Tucker Croft

Personal information
- Full name: Thomas Croft
- Place of birth: Belfast, Ireland
- Date of death: 1955
- Place of death: Northern Ireland
- Position: Inside right

Youth career
- Dundela

Senior career*
- Years: Team / Apps / (Gls)
- 1918–1921: Glentoran / 39 / (10)
- 1921–1924: Queen's Island / ? / (?)
- 1924–1926: Fall River / 75 / (36)
- 1926–1927: J & P Coats / 10 / (3)
- 1927: Fall River / 3 / (3)
- 1927: Newark Skeeters / 5 / (1)
- 1927–1928: New York Nationals / 8 / (2)
- 1928–1929: Newark Skeeters / 1 / (0)
- 1928–1929: Queen's Island / ? / (?)
- 1929–1930: Glentoran / 27 / (5)
- 1930: Glenavon
- 1930–1931: Dundela
- 1931–1933: Drumcondra /  / (6)

International career
- 1922–1924: Ireland / 3 / (1)

= Tucker Croft =

Northern Irish footballer (??–1955)

Thomas "Tucker" Croft was an Irish international footballer who played professionally in Ireland and the United States as an inside right.

==Club==
Born in Belfast, Croft played in his native Ireland for Dundela, Glentoran and Queen's Island. In 1924, he left Northern Ireland for the United States, joining the Fall River of the American Soccer League. He was under contract to Queen's Island at the time and the move led to his suspension by the IFA. During his time with the 'Marksmen' he was noted for his discipline problems and in 1925, he petitioned the Irish Football Association for re-admittance.
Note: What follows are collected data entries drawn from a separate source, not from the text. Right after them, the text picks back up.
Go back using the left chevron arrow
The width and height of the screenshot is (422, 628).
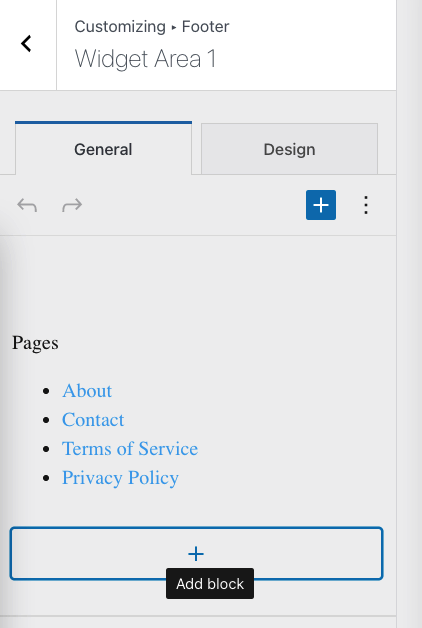tap(26, 44)
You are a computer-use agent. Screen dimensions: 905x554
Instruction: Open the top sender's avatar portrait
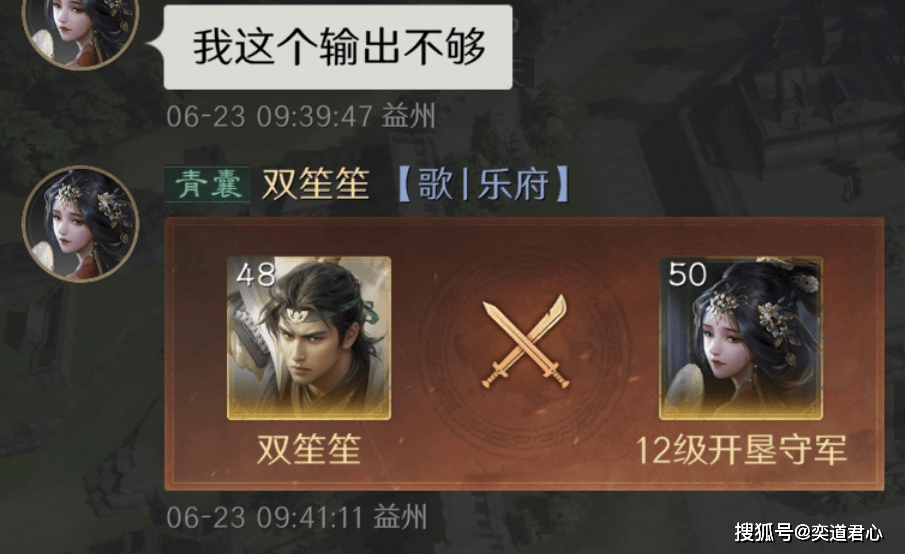point(80,30)
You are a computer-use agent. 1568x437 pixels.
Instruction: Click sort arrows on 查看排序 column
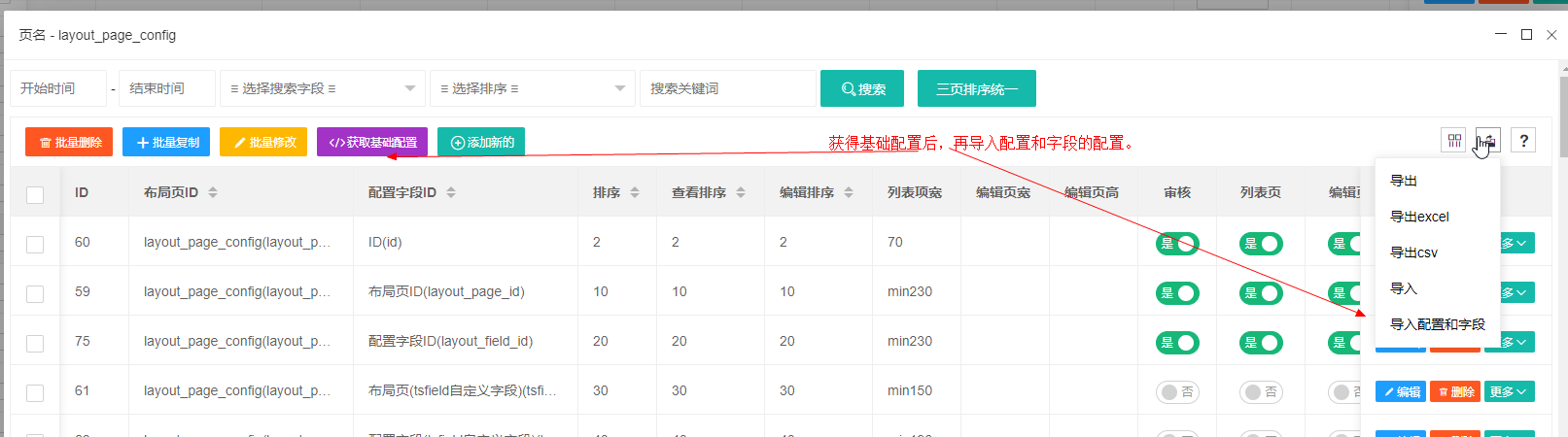point(741,192)
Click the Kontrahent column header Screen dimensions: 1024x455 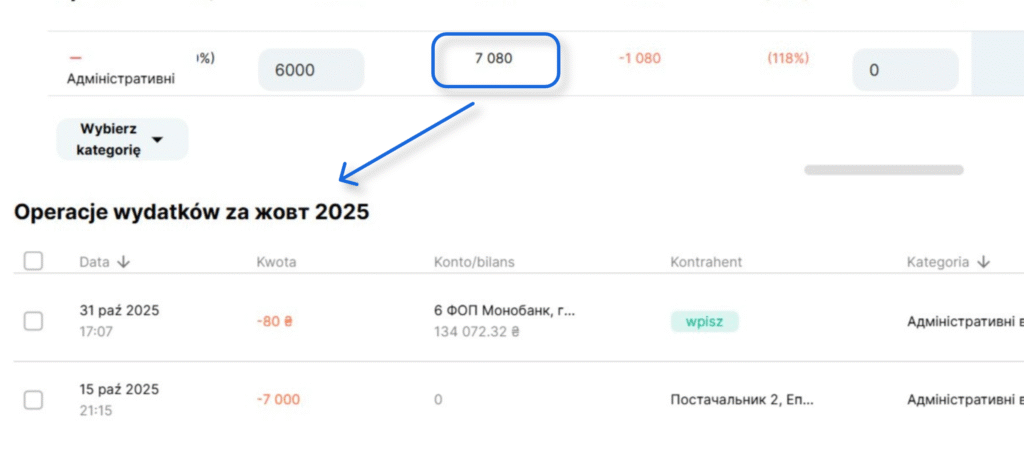pyautogui.click(x=706, y=262)
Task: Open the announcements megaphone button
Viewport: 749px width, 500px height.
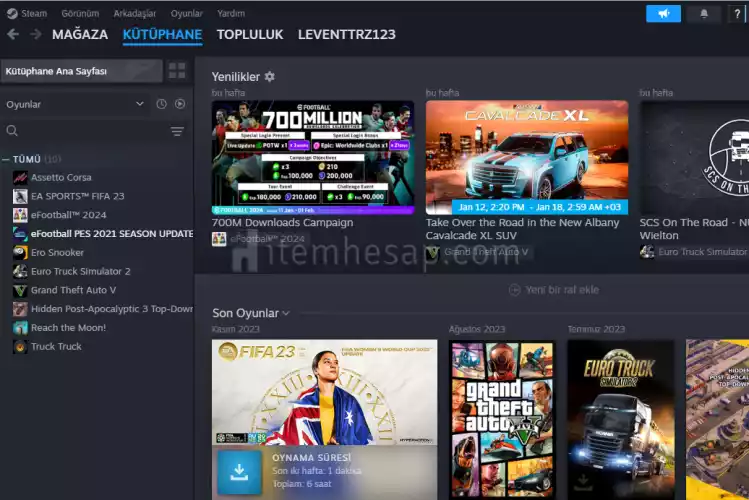Action: (663, 13)
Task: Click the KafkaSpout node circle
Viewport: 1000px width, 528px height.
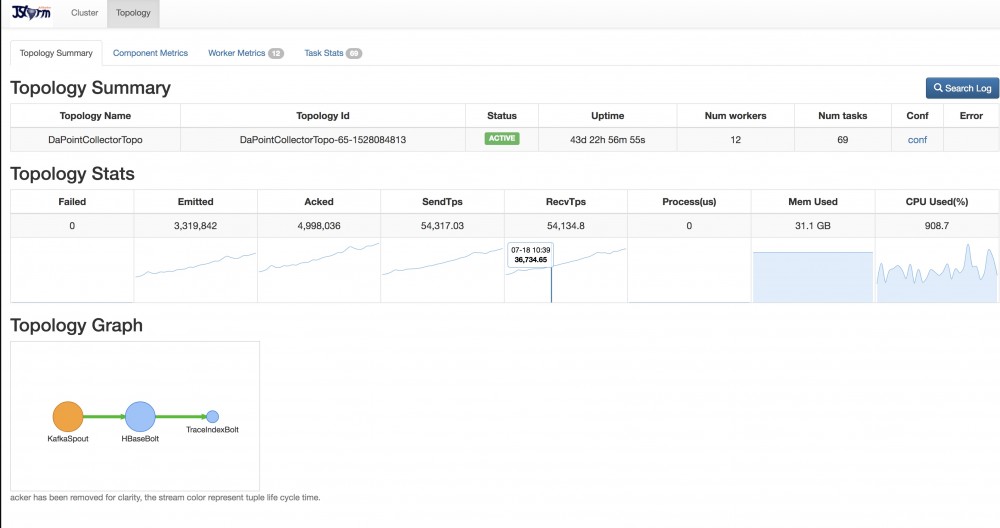Action: tap(67, 416)
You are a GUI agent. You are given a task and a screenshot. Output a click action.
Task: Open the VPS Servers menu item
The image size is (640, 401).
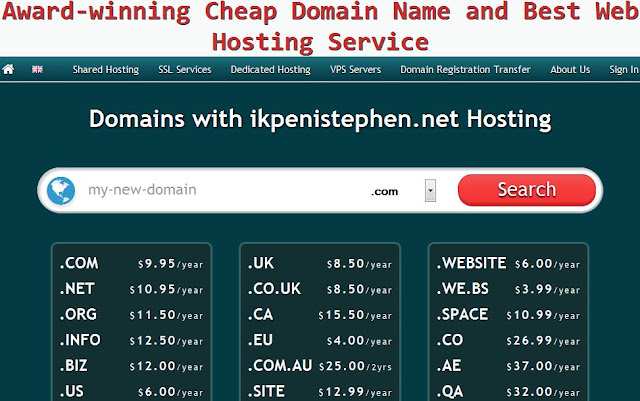point(356,70)
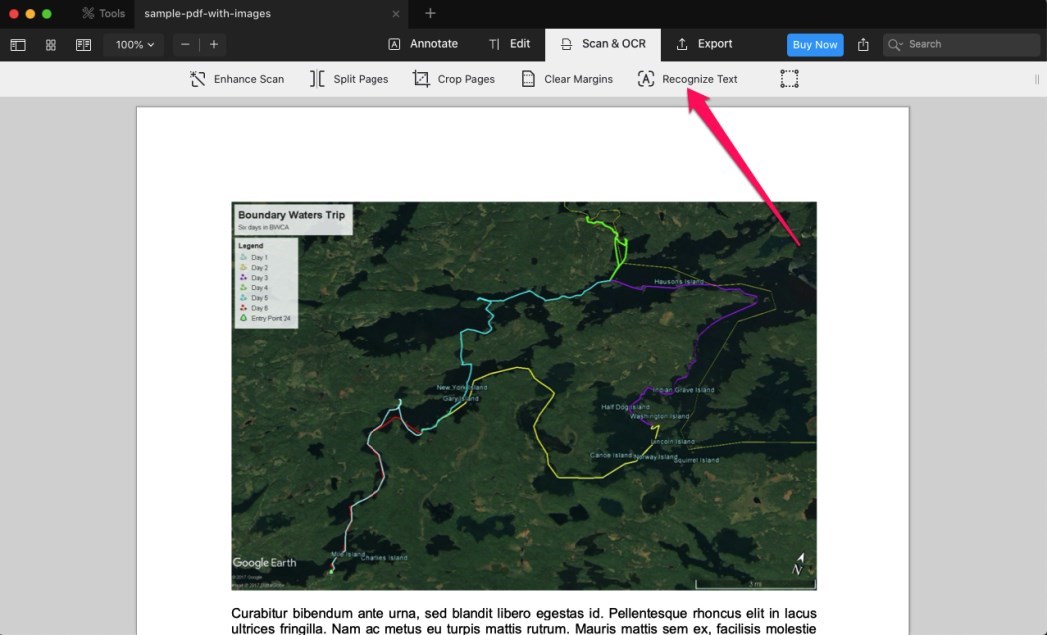The width and height of the screenshot is (1047, 635).
Task: Activate the rectangular selection marquee tool
Action: (x=789, y=78)
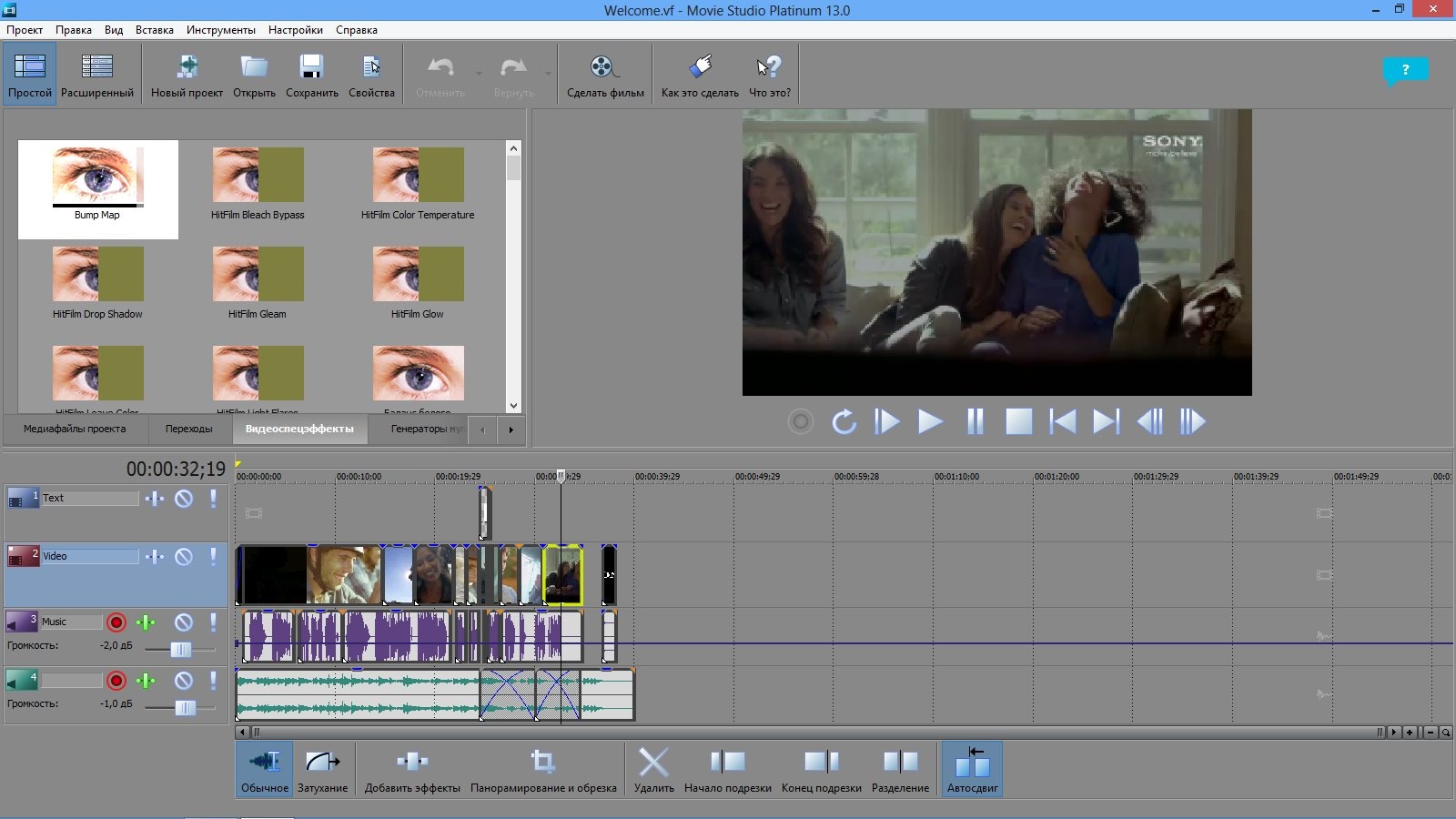The height and width of the screenshot is (819, 1456).
Task: Open the Инструменты menu
Action: [220, 30]
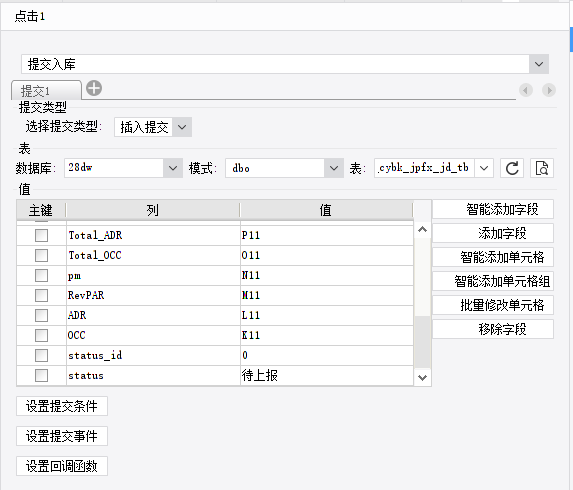Click the left tab navigation arrow
573x490 pixels.
526,90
When this was denied, he returned to Fall River. In 1926, Croft began the season with Fall River, but moved to J & P Coats after fourteen games. Croft was back with Fall River for the start of the 1927–1928 season, but quickly moved to the Newark Skeeters. In December 1927, the New York Nationals purchased Croft's contract. He played only eight games for the Nationals, and was back with the Skeeters for the 1928–1929 season, but played only one game before returning to Northern Ireland. The IFA re-admitted Croft on 7 December 1928 and he played with both Queen's Island and Glentoran, before retiring in 1930.

==International==
Croft also represented Ireland at international level between 1922 and 1924, scoring one goal in three appearances. The goal was the winning goal against England, and marked the first win for Ireland over England following the advent of the partition of Ireland in 1922.